We gathered up her stuff and my instruments as we climbed the stairs. A peek inside the fiddle case showed me that the tough fiberglass had done its work well, cracking heads on the outside, protecting the instrument on the inside.
The door didn’t look forced, but I took the key from Nancy’s stiff, trembling fingers anyway and opened the door myself, hesitating as I peered inside.
“Light’s over the stove,” Nancy forced out, through chattering teeth. “Yank the string.”
She was acting shocky. She by God had the right to, but it still worried me.
I peered inside suspiciously, but there wasn’t much to the place. I could take it all in with a single glance.
A long narrow room with a barred, grilled window at one end. A tiny water closet in the back behind the tiny kitchen.
No place for an attacker to hide.
I pulled her inside, grabbed an afghan off the couch, and wrapped it around her. She landed with a whump on the couch, legs giving out. I flipped on the light dangling over the minuscule kitchen corner.
“You swing a mean violin,” I commented.
That earned me a shaky smile and a swift peek up through those long, dark, curling lashes. “I did what I could,” she said. “But you. Whoa. Liam, where did you learn to fight like that?”
I shrugged. “Hank, my stepdad, was a cop and a Marine. He served in Vietnam. He taught me the basics. I did some training on my own, too, later. I like martial arts.”
“You were amazing,” she said.
“Hardly,” I said sourly. “I let the bastard get away. Amazing would’ve been knocking that dickhead out and tying him up, so that we could hand him over to the police. After we pounded some answers out of him. That would have been useful.”
“So you think this is connected to ...” Her voice trailed off as the look on my face answered her question. She shrank into the couch, hands to her mouth. “Liam. My sisters. I have to warn them. Right now. My phone. Where is my fucking phone?”
I helped her find it and handed it over. “Breathe deep,” I soothed. “Calm down.”

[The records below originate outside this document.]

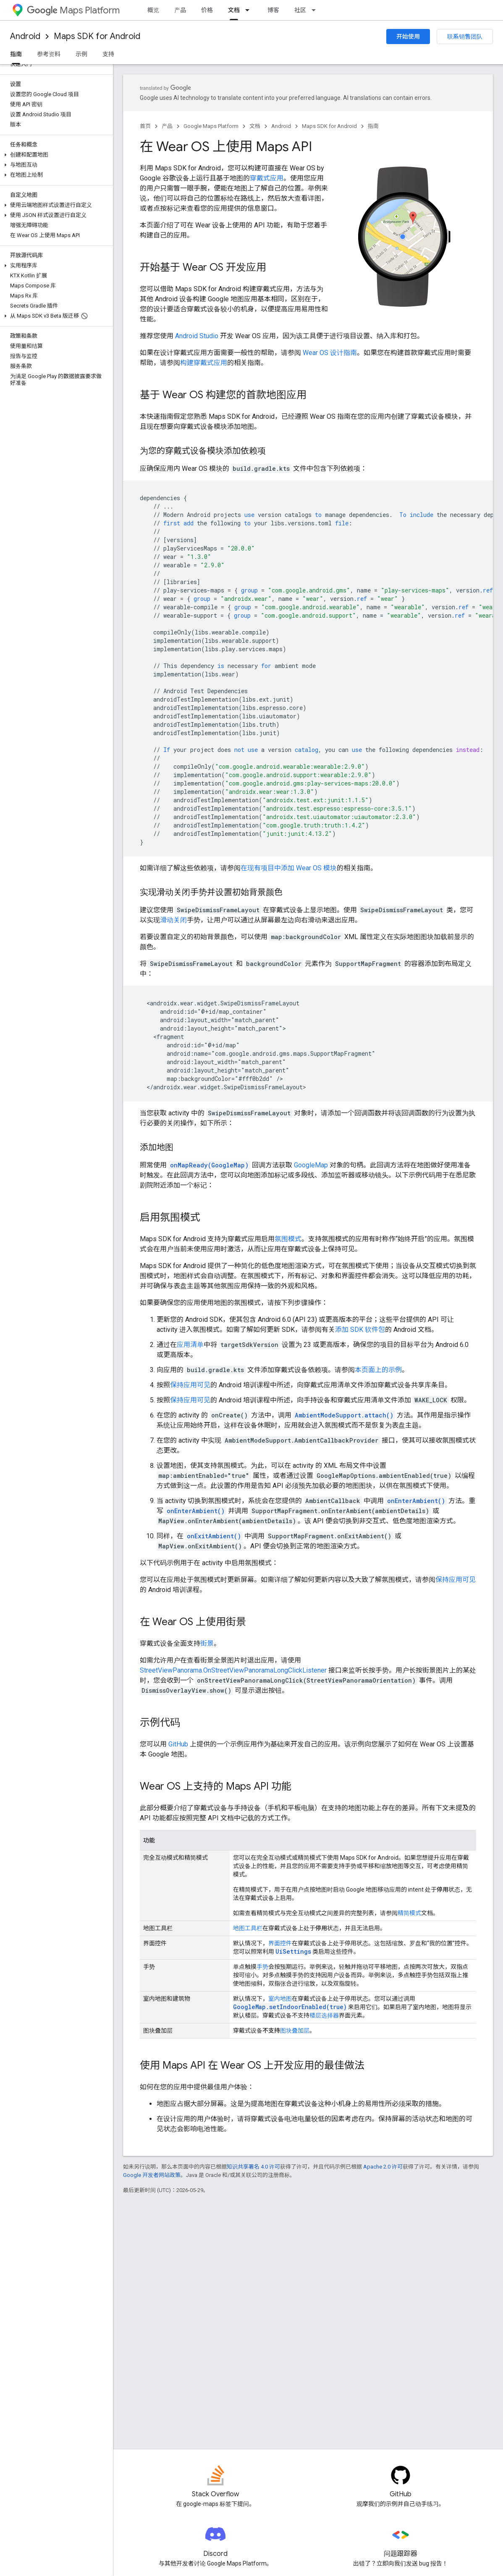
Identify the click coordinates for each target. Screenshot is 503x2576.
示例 (81, 54)
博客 (273, 10)
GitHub (178, 1744)
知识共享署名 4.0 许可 (253, 2167)
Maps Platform (73, 10)
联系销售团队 (464, 36)
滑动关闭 (173, 920)
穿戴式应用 (266, 178)
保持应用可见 (190, 1385)
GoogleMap (311, 1165)
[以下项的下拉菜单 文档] (250, 10)
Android (25, 36)
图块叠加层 (294, 2030)
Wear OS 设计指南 (330, 353)
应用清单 (190, 1345)
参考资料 (48, 54)
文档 (254, 126)
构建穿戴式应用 (203, 363)
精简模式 (409, 1913)
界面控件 (280, 1943)
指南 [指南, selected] (16, 54)
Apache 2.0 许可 (383, 2167)
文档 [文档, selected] (234, 10)
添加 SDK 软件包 (360, 1330)
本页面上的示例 (378, 1370)
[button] (55, 155)
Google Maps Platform (210, 126)
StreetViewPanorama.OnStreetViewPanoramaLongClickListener (233, 1670)
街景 (207, 1643)
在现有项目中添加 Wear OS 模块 (289, 868)
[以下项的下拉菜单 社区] (316, 10)
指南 (373, 126)
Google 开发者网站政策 (152, 2175)
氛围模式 (288, 1239)
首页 (145, 126)
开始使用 (408, 36)
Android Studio (196, 336)
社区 (300, 10)
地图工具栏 (247, 1928)
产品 (180, 10)
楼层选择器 (324, 2015)
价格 (207, 10)
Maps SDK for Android (97, 36)
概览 (153, 10)
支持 (108, 54)
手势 (262, 1966)
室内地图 (280, 1998)
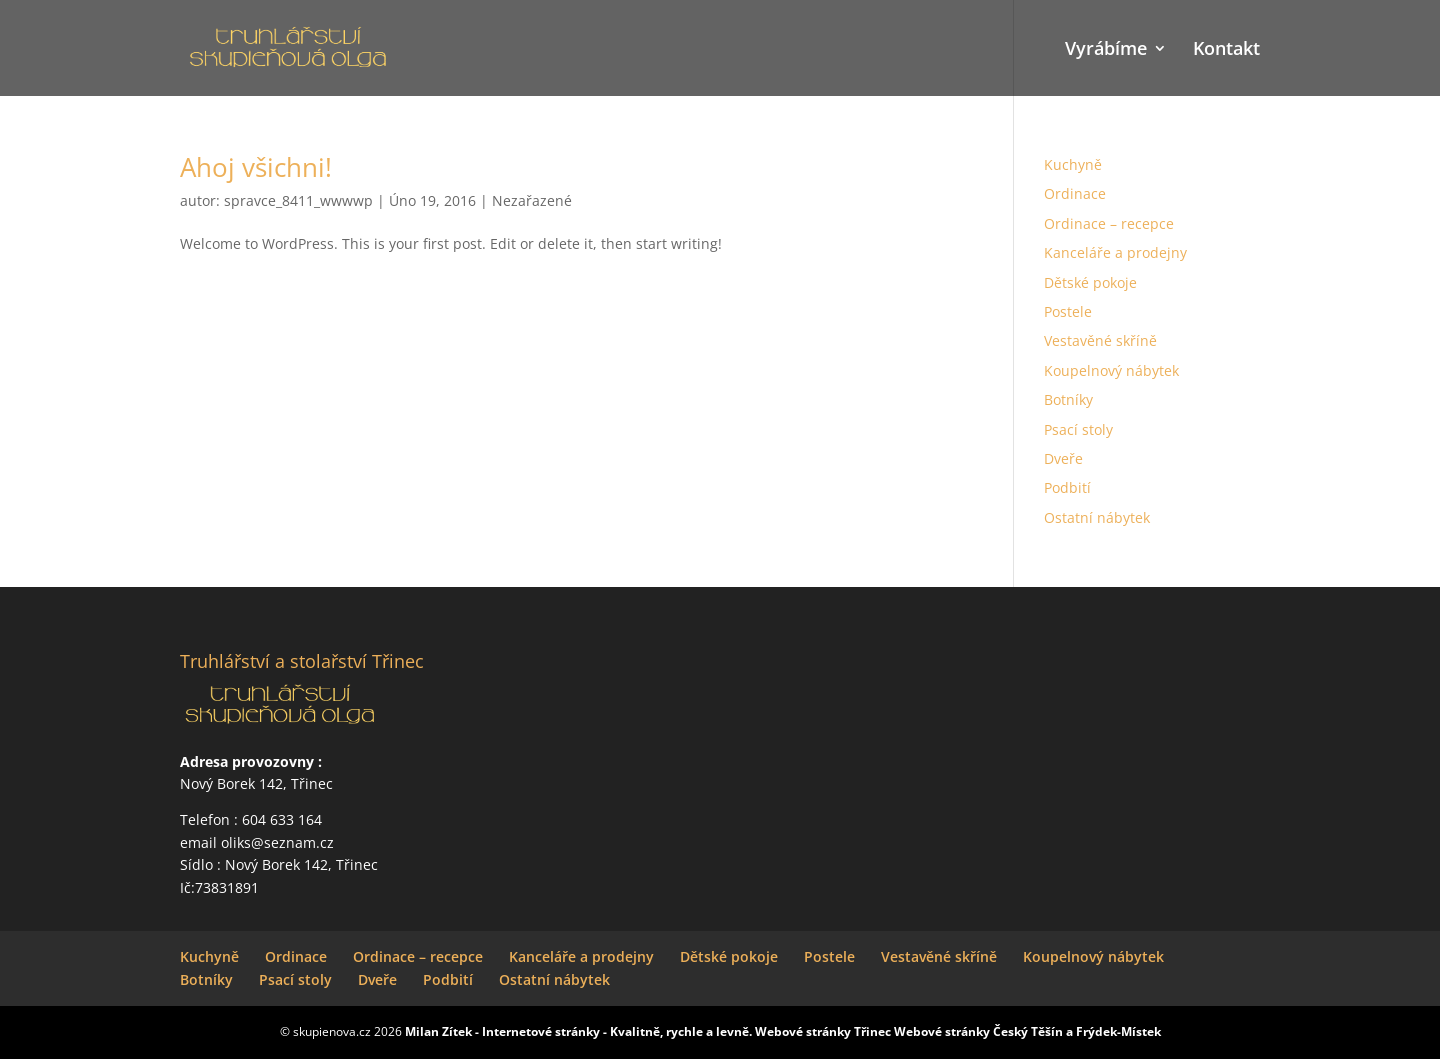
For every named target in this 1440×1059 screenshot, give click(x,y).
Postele (1068, 311)
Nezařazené (532, 200)
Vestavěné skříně (1100, 340)
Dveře (1063, 458)
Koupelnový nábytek (1111, 370)
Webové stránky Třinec (823, 1031)
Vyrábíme (1106, 50)
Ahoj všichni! (256, 167)
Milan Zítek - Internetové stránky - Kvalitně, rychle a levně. (578, 1031)
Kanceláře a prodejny (1115, 252)
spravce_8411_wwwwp (298, 200)
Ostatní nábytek (1097, 517)
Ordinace (1075, 193)
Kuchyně (1073, 164)
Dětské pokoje (1090, 282)
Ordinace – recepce (1109, 223)
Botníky (1068, 399)
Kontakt (1226, 50)
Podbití (1067, 487)
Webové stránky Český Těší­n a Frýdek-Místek (1027, 1031)
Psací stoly (1078, 429)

I was grateful to see a teakettle in the small array of kitchen stuff on display. I rummaged for tea bags while she talked to her sisters. She was scolding and haranguing them to go stay with friends, get out of town. Good advice. She should take it herself.
Some digging turned up an off-brand box of stale tea, but I was more concerned with getting sugar and caffeine into her than to worry about flavor.
When she hung up, it was ready, and I held out a sweet, milky cup to her. “See if you can get some of this down while I call the police.”
She sipped it while I called 911. My whole body ached now, and I had no one but myself to blame. This was what happened when a guy poked his nose into a woman’s big, hairy problems, and I’d done it voluntarily. I’d insisted on it. I’d bitched and moaned and bullied my way right into this.
When she’d drunk her tea, I took the cup away and sank down in front of her. Her hands were cold, despite clutching the hot cup. So slender. I chafed them tenderly to warm them, and contemplated a potentially life-changing realization.
This woman’s life was a fucked-up mess. I was right smack in the middle of it.
And there was no place on earth that I would rather be.
Chapter Fifteen
Nancy
Liam kept my teacup loaded during the whole police routine. He did most of the talking, for which I was grateful. All I had to do was shiver, sip, utter monosyllables.
And that was the least of what I had to be grateful for. If it weren’t for him, I would be dead. Or else in the kind of trouble that might make death look good by comparison.
I was afraid to contemplate it, but there was no avoiding the thought. It kept backhanding me whenever I tried to think about something else, or better yet, to not think about anything.
Those guys had not been trying to rob me. Or kill me.
Those guys had been trying to snatch me. To carry me away for some dark purpose that I couldn’t fathom. To pry secrets out of me that I didn’t have to give them.
That would not have gone well for me.